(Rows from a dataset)

☆ ☆ ☆

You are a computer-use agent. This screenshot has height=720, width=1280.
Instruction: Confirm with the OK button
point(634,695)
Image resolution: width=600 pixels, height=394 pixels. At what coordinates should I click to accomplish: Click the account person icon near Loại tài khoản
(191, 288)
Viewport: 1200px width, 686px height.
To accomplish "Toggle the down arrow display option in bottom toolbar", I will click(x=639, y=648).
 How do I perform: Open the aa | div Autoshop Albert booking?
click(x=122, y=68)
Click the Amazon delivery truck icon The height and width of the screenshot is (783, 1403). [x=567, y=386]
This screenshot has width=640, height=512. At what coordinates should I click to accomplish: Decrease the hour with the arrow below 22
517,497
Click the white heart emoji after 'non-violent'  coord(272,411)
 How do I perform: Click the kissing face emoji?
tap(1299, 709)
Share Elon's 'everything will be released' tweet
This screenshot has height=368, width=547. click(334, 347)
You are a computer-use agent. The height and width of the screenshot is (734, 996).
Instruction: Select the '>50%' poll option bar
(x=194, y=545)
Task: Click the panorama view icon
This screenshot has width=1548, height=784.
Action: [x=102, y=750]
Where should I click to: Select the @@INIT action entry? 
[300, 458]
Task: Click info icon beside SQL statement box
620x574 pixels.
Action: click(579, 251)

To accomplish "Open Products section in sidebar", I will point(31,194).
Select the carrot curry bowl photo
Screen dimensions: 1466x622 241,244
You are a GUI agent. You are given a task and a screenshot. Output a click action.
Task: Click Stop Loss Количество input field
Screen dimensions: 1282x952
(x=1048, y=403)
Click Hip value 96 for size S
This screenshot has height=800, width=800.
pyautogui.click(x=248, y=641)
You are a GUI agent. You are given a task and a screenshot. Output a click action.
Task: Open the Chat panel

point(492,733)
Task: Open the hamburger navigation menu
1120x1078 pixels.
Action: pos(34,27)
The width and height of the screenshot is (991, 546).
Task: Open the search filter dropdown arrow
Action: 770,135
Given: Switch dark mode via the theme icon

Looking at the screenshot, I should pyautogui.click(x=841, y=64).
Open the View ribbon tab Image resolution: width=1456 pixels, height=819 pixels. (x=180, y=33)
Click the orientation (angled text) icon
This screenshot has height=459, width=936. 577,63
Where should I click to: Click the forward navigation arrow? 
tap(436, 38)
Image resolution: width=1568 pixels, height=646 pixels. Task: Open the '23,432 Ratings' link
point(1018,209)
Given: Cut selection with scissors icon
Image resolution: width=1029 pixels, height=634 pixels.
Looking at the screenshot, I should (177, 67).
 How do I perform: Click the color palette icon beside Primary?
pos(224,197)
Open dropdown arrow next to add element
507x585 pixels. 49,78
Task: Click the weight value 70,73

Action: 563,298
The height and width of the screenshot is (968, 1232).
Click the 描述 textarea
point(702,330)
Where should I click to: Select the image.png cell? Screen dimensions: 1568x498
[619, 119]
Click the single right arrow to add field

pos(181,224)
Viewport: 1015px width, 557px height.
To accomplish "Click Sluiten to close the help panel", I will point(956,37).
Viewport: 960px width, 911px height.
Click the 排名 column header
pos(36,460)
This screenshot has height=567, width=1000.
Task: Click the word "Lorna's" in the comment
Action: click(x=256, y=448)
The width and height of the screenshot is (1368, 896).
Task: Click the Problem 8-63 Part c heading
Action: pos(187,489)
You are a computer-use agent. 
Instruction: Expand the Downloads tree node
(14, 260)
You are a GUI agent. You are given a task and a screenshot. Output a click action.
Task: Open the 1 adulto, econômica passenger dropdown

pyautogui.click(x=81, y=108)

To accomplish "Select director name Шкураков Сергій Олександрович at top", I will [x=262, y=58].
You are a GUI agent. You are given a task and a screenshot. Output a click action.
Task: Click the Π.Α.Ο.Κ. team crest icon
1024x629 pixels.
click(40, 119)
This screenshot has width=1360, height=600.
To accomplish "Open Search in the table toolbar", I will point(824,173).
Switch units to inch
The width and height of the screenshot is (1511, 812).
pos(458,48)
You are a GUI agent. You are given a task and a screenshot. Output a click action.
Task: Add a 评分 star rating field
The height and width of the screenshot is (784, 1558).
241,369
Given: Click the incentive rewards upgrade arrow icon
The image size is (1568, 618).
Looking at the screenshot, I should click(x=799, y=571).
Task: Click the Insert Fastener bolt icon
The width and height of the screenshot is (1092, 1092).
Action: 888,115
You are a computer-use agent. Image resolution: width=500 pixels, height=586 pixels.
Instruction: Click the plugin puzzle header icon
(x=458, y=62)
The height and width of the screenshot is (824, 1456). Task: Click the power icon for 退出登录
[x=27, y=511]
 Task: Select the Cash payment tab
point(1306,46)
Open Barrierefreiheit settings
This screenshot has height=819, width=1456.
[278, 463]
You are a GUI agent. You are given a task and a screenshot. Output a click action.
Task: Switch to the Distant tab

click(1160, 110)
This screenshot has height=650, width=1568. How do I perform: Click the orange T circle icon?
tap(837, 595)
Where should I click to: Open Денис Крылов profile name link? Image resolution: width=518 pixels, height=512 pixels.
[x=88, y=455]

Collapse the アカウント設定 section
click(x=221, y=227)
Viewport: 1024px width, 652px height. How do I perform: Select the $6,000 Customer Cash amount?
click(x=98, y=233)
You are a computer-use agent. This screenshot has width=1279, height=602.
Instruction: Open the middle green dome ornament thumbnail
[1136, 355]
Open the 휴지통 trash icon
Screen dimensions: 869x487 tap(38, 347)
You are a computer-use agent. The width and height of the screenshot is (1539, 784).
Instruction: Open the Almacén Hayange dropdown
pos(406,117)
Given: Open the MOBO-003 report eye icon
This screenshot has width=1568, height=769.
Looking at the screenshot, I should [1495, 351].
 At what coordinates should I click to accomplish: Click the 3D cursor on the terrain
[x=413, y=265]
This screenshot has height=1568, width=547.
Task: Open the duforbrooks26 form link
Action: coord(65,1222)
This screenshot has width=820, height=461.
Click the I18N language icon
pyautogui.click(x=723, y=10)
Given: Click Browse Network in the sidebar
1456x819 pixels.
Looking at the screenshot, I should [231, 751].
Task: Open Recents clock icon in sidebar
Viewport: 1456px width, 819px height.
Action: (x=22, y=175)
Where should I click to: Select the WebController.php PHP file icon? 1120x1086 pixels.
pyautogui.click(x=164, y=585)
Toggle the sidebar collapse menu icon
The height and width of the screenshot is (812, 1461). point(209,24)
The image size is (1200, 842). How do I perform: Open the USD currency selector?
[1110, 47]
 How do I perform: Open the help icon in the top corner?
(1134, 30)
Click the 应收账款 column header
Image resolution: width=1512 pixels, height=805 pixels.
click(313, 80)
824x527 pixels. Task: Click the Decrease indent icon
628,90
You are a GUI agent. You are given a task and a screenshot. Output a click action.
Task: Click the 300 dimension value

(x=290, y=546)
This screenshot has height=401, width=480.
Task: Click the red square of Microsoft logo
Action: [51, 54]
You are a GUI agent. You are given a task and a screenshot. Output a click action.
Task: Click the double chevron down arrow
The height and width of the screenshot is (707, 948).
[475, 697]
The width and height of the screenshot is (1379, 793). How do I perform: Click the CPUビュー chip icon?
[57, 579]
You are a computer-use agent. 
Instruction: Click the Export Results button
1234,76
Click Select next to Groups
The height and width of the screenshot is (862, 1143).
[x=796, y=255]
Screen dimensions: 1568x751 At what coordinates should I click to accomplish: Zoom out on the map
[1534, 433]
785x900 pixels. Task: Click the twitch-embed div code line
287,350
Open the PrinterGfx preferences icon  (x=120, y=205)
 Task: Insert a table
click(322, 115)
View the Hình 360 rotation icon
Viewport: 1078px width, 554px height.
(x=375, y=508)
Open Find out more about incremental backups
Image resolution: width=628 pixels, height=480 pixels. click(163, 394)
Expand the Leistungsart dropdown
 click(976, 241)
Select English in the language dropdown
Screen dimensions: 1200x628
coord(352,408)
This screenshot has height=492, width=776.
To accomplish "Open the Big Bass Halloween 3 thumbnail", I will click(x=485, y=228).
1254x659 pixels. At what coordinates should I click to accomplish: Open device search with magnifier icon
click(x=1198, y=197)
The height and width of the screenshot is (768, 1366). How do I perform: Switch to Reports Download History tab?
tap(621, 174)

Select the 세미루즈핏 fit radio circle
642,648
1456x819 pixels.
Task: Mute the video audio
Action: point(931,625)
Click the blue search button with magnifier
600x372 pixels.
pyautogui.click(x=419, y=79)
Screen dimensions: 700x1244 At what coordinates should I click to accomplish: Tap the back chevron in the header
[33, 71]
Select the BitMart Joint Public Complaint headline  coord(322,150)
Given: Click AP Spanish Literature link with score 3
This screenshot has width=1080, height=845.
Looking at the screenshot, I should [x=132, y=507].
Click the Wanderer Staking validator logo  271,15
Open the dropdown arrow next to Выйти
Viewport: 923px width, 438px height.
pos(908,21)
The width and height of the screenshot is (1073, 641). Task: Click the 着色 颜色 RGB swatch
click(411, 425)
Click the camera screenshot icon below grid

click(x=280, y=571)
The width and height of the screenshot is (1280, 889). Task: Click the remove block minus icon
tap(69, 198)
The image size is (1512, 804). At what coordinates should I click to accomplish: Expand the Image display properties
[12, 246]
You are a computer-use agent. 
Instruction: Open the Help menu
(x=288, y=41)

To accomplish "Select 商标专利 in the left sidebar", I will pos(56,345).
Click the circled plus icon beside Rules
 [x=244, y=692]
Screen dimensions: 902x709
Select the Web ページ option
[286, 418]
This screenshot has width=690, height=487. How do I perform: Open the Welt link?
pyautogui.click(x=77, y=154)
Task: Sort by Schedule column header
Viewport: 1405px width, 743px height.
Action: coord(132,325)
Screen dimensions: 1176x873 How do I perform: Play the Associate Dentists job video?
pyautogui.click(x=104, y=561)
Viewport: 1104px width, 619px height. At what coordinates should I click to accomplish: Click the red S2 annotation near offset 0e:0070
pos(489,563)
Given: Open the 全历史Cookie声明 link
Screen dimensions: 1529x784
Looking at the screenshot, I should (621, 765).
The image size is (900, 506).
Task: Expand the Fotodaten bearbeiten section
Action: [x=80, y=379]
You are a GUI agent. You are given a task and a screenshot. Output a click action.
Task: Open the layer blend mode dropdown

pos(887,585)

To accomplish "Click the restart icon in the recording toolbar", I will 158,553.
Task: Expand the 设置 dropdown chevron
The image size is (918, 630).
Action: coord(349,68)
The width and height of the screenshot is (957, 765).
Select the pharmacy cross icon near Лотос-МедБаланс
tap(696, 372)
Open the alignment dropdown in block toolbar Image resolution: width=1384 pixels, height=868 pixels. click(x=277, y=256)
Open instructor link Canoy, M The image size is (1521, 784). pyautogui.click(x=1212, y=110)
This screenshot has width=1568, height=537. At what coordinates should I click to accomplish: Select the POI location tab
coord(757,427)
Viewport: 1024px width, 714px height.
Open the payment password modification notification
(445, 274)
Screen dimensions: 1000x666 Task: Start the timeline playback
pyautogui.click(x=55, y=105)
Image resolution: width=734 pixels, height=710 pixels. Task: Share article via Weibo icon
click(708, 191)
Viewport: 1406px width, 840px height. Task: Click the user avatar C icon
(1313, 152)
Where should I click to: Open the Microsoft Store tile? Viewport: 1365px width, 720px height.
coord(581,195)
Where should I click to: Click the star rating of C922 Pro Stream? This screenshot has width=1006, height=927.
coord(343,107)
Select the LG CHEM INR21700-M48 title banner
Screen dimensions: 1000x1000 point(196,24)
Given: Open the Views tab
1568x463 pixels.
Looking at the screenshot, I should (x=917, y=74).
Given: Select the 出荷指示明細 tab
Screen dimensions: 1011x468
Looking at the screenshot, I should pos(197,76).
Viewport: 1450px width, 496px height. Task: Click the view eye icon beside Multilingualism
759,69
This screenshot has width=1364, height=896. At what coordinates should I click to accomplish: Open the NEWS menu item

☆ ☆ ☆

Requirement
Quote the items word for word from their first line through the line that contains "point(634,695)", both ends included.

Final result
You are a computer-use agent. This screenshot has height=720, width=1280.
Instruction: Confirm with the OK button
point(634,695)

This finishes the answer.